A little backsliding after the Pistons registered steady progress over the past two months, the continued hard work of players outside of the rotation and their mathematical elimination from the playoffs converged to give Lawrence Frank the impetus to use the season’s final six games for broader evaluation.

Throw in the season’s second back-to-back-to-back set of games and you get the ideal set of conditions for Frank to shake up the lineup.

Nothing dramatic, at least not for tonight’s game against Cleveland, but Pistons fans will see more of Charlie Villanueva off the bench at power forward, a role in which he flourished by scoring 13 points in Sunday’s overtime loss to Chicago.
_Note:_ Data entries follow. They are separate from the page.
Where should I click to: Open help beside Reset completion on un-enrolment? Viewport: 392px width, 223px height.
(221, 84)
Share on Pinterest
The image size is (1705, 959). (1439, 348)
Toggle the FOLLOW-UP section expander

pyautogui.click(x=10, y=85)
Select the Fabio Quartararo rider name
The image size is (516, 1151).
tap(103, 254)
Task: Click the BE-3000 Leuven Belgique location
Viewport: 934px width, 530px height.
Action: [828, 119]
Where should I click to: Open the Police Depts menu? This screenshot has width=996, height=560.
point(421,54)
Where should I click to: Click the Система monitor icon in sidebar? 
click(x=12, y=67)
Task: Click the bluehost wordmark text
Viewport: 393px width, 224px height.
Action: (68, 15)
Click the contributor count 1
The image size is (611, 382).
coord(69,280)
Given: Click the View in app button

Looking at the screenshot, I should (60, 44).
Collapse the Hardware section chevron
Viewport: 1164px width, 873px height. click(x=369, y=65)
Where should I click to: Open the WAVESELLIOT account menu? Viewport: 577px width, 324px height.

Jonas Jerebko, who had held that role ever since Jason Maxiell became the starter on Feb. 1 but didn’t get off the bench on Sunday, will serve as Tayshaun Prince’s backup at small forward against the Cavs.

Frank said, ‘You’ll see a different lineup tomorrow (at Atlanta). That includes not just giving guys a different opportunity, but with playing three games in a row I want to look at some different things. You’ll see some different things, but the intent is to win games – period.”

An educated guess: Vernon Macklin probably gets thrown into the frontcourt rotation at Atlanta, perhaps giving 37-year-old Ben Wallace a night off.

But Frank isn’t going to go off the reservation. In their final six games, the Pistons play three teams in their position – eliminated from postseason consideration – in Cleveland, Minnesota and Toronto. Two others, Atlanta and Indiana, are safely in the playoffs but still jockeying for seeding. The season finale against Philadelphia on April 26 could be a game that determines whether the 76ers finish inside or outside the playoff field.

Frank believes you have to treat all games against playoff teams equally. He recalls one season when he was New Jersey’s coach and the Nets needed to win their final game against Boston, which was coming off of a game against the team the Nets needed to beat out, Cleveland. In both games, Doc Rivers played his starters in the first half and his bench in the second.

“It’s important to be consistent,” he said. “The other one I remember is Larry Brown. Detroit had already secured the No. 1 seed. They were playing Cleveland at home; it was an ABC game. LB played his guys the regular deal to preserve the integrity of the playoff face. When you’re not a playoff team, it’s a little bit different. But I still think you have to play to win. You just try to do things as fairly as you can. The one thing you never want to do is mess with the game.”